Acquired Wisdom & Training

Notes on Training and Educational Research

J. D. Fletcher, Sigmund Tobias, David Berliner 

        Readers of Acquired Wisdom essays may be surprised to find contributions that discuss experience and wisdom acquired from research in training, i.e., instruction intended to prepare learners to perform specific jobs and tasks. Most researchers in the teaching/learning enterprise learn their trade on the education side of the education-training-learning continuum and may assume that there is little, if anything, to be gained from research on training. On the other side, researchers in training may assume there is little to be gained from research and findings reported in education. We, the editors, suggest that this is not the best state of affairs. Both educators and trainers are concerned with teaching and learning. It is likely that both have more of value to share with the other end of the education-training continuum than either anticipates.
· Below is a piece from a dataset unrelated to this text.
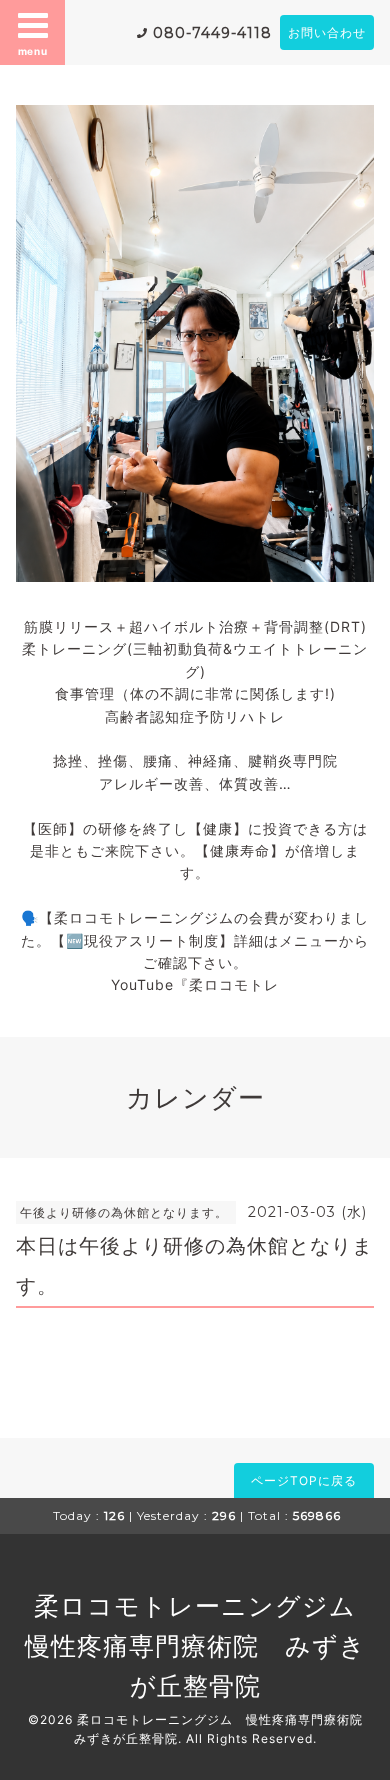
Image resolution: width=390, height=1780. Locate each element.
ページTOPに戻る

        A narrowly focused strategy for perusing research literature is not unreasonable with the deluge of research findings and other material on education and training appearing in books, professional journals, conference proceedings, and online presentations. Busy people must draw the line somewhere. But many innovations of interest and use to education began with training research. Examples include instructional system design theory, computer-based instruction, intelligent computer-assisted instruction, simulation based instruction, linked simulations in learning games, multimedia instruction, adaptive testing, among others. Conversely, research and development in education deserve more attention from training researchers, although trainers may be more receptive to that, given the prevalence of education backgrounds among them. Training researchers may discover that findings from K-12 education are relevant, with only minor adjustments, in preparing post-secondary learners for a trade.

        Our addition of Acquired Wisdom essays authored by distinguished trainers in the coming months reflects our argument that research should not be included or excluded simply because of its focus on either education or training. The issue underlying both is the teaching/learning enterprise, with its many similarities in process, procedures, and even content. For that matter, once training ascends from the lower reaches of Bloom’s taxonomy (1956) or Anderson and Krathwohl’s (2001) two dimensional extension of Bloom, trainers must present the more abstract, conceptual basis of what is learned if it is to be retained and transferred. On the education side, an appreciable portion of most subject matter (e.g., medical, legal, as well as education), includes training to perform tasks and procedures. Few, if any, teaching/learning activities are purely training or purely education. 

        There remain, of course, fundamental differences between education and training. Training prepares learners to perform specific, known jobs and tasks; education prepares learners for life in an unknown future. Evaluation of training is relatively easy. After training, we must determine if graduates perform specified job(s) or task(s) to specified standards and under specified conditions. Training objectives are specific, and rarely negotiable. Evaluation of training techniques and procedures is simplified because much of it can be performed immediately upon completion of training. Evaluation of education, however, should ideally be performed after a lifetime of learning in and out of school. Many educational objectives are less specific and more ambiguous than those in training, since education prepares learners for a productive, successful life. Education objectives can, to an extent, be negotiated with the learner, while that generally cannot be done in training. 

        Therefore, we plan to include a number of manuscripts in our Acquired Wisdom series that are prepared by experts in training. We hope these articles will be of interest and use to both education and training researchers and that early career researchers in education will contribute to research in both of these closely related areas. For that matter, they may make significant contributions and find satisfying opportunities, and perhaps even find successful careers in performing research and development in training, a field that often has more available, more highly compensated positions than education.

        Overall we hope to encourage both educators and trainers to attend more carefully to research in their counterparts’ field. Research on classroom instruction, effective teaching practices, cognitive processes, models of learning, transfer and retention, return on investment, and simulation, all come readily to mind as common interests in both education and training. Other areas of common interest and value seem likely. In any case, we hope, and expect, that the inclusion of articles from both fields will be of interest and value to readers of our Acquired Wisdom series and lead to closer relationships between these fields to their mutual advantage.



Anderson, L. W., & Krathwohl, D. R. (2001). A Taxonomy for Learning, Teaching, and Assessing. Columbus, OH:  Allyn & Bacon, 2001. 

Bloom, B., Engelhart, M., Furst, E., Hill, W., & Krathwohl, D. (1956) Taxonomy of Educational Objectives, the Classification of Educational Goals, Handbook I: Cognitive domain. New York: David McKay Company.